The recently announced National Lung Cancer Screening Program has the potential to deliver significant health outcomes for Aboriginal and Torres Strait Islander people, but only if the program is codesigned by the communities who need it most.
Aboriginal and Torres Strait Islander peoples have the most to gain from the National Lung Cancer Screening Program and, therefore, must be involved in the codesign of such a program, according to a Perspective published today in the Medical Journal of Australia.
The National Lung Cancer Screening Program was announced by the Australian Government in May 2023 and is due to begin in July 2025.
The program will refer individuals aged 50–70 years with a significant history of cigarette smoking for an low dose computed tomography (LDCT) to help identify lung cancer at an early stage where survival rates are substantially improved.
Aboriginal and Torres Strait Islander peoples have a disproportionate burden of lung cancer in Australia, experiencing double the rates of lung cancer compared with non-Indigenous populations.
Senior article author, Associate Professor Lisa Whop, believes the new program could deliver improved health outcomes for Aboriginal and Torres Strait Islander populations, but a one-size-fits-all approach will not work.
“We know existing cancer screening programs have struggled to meet the needs of Aboriginal and Torres Strait Islander people and this is reflected in low participation rates,” Associate Professor Whop told InSight+.
“Ensuring Aboriginal and Torres Strait Islander community leaders and organisations and those with lived experience are key architects in designing this program will help address some of these participation barriers.”
Overcoming existing barriers
The authors examined existing cancer screening programs to highlight the known barriers facing Aboriginal and Torres Strait Islander peoples.
These barriers include a participant’s understanding of the benefits of screening, the fear or shame associated with the screen or cancer diagnosis, and a lack of awareness of cancer screening (here and here).
“Doctors need to understand the unique challenges and fears faced by Aboriginal and Torres Strait Islander peoples navigating a complex health system as part of this screening process and ensure that people not only clearly understand the potential benefits of lung cancer screening but that their experience is culturally appropriate and safe,” Associate Professor Whop said.
“If it isn’t, they will not return for needed follow-up screening.”

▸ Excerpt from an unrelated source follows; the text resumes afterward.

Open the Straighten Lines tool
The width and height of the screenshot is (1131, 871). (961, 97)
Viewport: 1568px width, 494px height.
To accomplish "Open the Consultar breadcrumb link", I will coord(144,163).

A lung cancer screening program could present additional barriers, due to the need for targeted recruitment, complex shared decision-making processes, and referral for an LDCT by a general practitioner in rural and remote regions where resources and health care workforces are already limited.
Codesign and cultural safety
Associate Professor Whop emphasised the need to tailor the program to the needs of communities in order to support participation along the lung cancer screening pathway.

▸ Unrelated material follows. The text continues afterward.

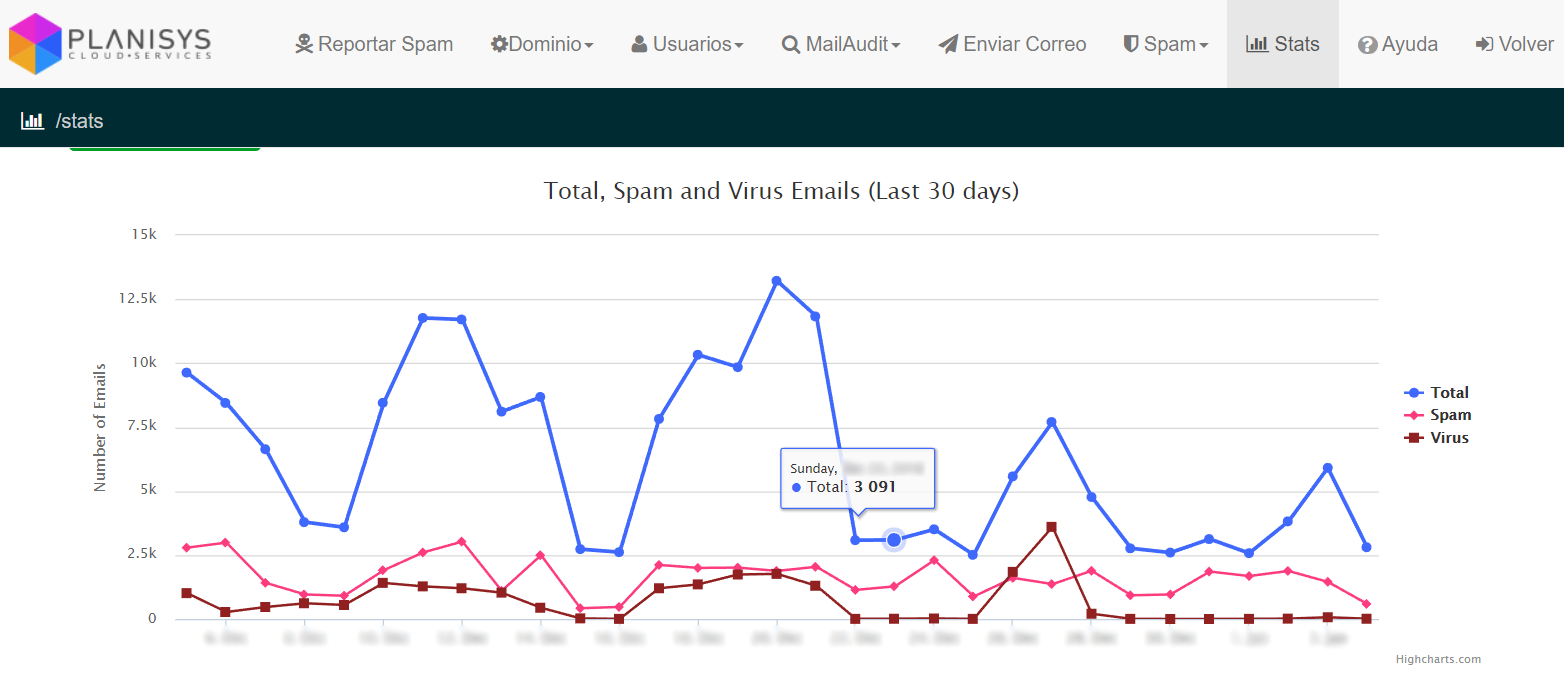Click the user icon beside Usuarios
Screen dimensions: 1564x675
(639, 44)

“This might be through ensuring the benefits of the program are communicated appropriately for communities and promotion programs are led by trusted community leaders,” Associate Professor Whop said.

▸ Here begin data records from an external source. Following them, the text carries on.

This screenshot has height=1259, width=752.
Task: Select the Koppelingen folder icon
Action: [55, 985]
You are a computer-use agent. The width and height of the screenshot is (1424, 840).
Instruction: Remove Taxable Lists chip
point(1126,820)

“It might also involve strategies such as group transport to regional screening services or community education days.
“Importantly, ensuring Aboriginal and Torres Strait Islander people’s needs are met, as design by and with Aboriginal and Torres Strait Islander people from the outset will ensure a culturally safe and effective program for all Australians.”
Building an equitable screening program
The authors highlight four key elements of an equitable Lung Cancer Screening Program:
- codesigning the screening pathway through a process that is guided at all stages by Aboriginal and Torres Strait Islander leadership;
- ensuring the benefits of lung cancer screening are identified by Aboriginal and Torres Strait Islander peoples and not presumed by others;
- incorporating lessons learned from existing cancer screening programs; and
- implementing a lung cancer screening pathway for Aboriginal and Torres Strait Islander peoples which is accountable to and overseen by Aboriginal and Torres Strait Islander leadership.
“Without Aboriginal and Torres Strait Islander peoples guiding the design of this program, there is a risk of repeating the inequities we see in existing cancer screening,” Associate Professor Whop told InSight+.
“We know that programs designed by and with Aboriginal and Torres Strait Islander peoples will bring many benefits not only to these populations but to many others who face similar challenges accessing important services.”